Yes, women can still get this treatment — but more specifically, the “wrong kind” of women are the ones that get it. Women who have too much sex (or even ‘’accused’’ of doing so), who can’t control their emotions, or don’t care for womanly things like wanting a man, having babies or not knowing how to raise kids are portrayed as misguided at best.
- Disclosure is about an evil woman in an executive position who gained her position by having sex with powerful men and then uses a False Rape Accusation against the protagonist. It’s noted that the villain was also assigned her position over a much more qualified (but less sexually-attractive) woman.
- Remember that hilarious scene in Airplane!? The one where the woman loses control and there’s a long line waiting to slap her? While slapping is a bit taboo these days, ridiculing these sorts of women or mocking them is still frequent.
- Jurassic World has an entire segment about its main heroine having no desire for children, and being forced to take care of her nephews because of her lack of motherly instincts.

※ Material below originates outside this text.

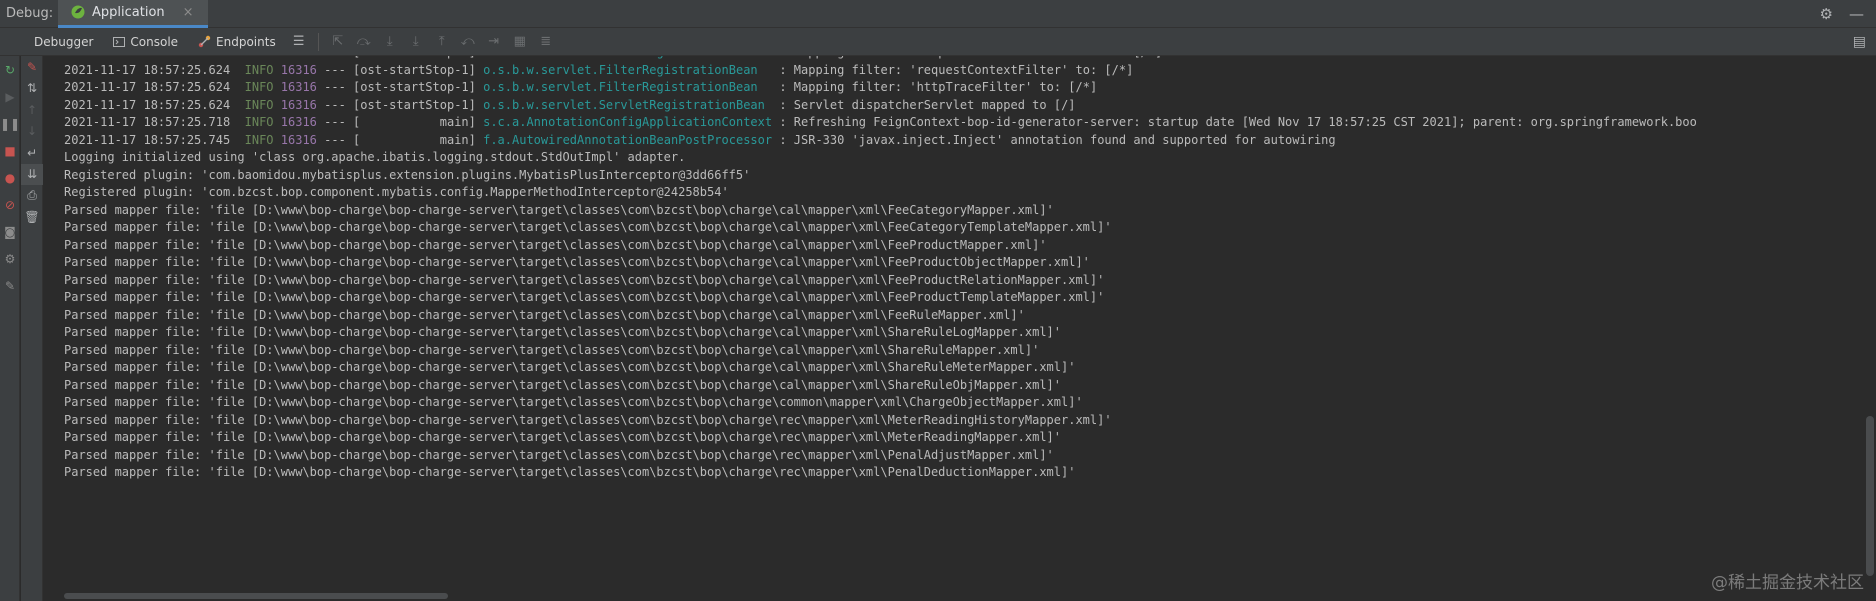  What do you see at coordinates (148, 140) in the screenshot?
I see `log-timestamp: 2021-11-17 18:57:25.745` at bounding box center [148, 140].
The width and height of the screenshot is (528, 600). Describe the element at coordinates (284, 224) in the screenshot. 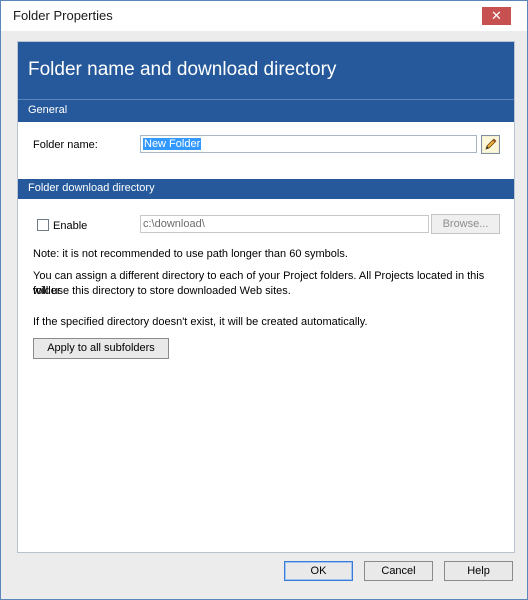

I see `download-directory-input: c:\download\` at that location.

- The Cabin in the Woods, which is built around various horror tropes, specifically points out how prevalent “the Slut” character being killed is.
- The longest-running subplot in Family Matters involves the nerdy Steve Urkel trying to gain the affections of his crush, Laura. One of his oft-repeated lines, whenever Laura shows him any interest is "I'm wearing you down, baby...".
- There’s an entire quest line in Skyrim which is about shaming a woman named Haelga for having a lot of sexual partners. While there are other ways to complete the quest, there is no way to tell off the woman who is Slut-Shaming her, and Haelga states that she has to do it in secret, because sex is the primary way of worshipping her goddess.
Humans, when compared to other intelligent races
- 3rd Rock from the Sun had an episode where Dick learns about tolerance and explains at the end that no one is "better" than anyone else, just different. The rest of the aliens burst out laughing at the idea that they're no better than humans.
- And before this was the SNL skit-turned-film Coneheads, where the titular family laughed at such silly notions as "Humans to the moon". Whether they were laughing at the idea of humans reaching the moon or that they'd only gotten as far as the moon is unclear.
- In the trailer for Portal 2's multiplayer campaign, GLaDOS says, "These next tests requires co-operation. Consequently, they have never been solved by a human".
- This idea is elaborated in the promotional short "Bot Trust." The clip starts with a little animation of two humans entering a test chamber; one quickly shoves the other into a fire pit for no apparent reason. The narrator concludes that "Our data clearly shows that humans cannot be trusted. The answer? Robots!" Cue the montage of the two co-op robots, Atlas and P-Body, working together through "a regimen of trust exercises." At the end the narrator announces that these "inspiring artificial bonds" will be put to the test... and cuts to P-body shoving Atlas into a fire pit for no apparent reason. What did this accomplish? The robots gave them a whole six extra seconds of cooperation. Good job robots.
Products of incest
Yes, inbreeding does increase the odds of recessive alleles doubling up in the offspring. But demonization of incest tends to spill over onto any resulting next generation, creating an expectation that such children will invariably be mentally or physically impaired, if not a Cannibal Clan in the making.
- A major aversion in Chinatown. Too bad it's the pedophile, incest-minded father-grandfather that wins.
- Let's not forget Deliverance.
- In A Song OF Ice And Fire, the Targaryens are (truthfully) pictured this way constantly.
- Jaime and Cersei.
- In The Bad Place by Dean Koontz, the Big Bad and his siblings are the result of multiple generations of incest. Taking it Up to Eleven, their mother was a hermaphrodite who fertilized herself to produce them. Somehow this gave them all supernatural powers.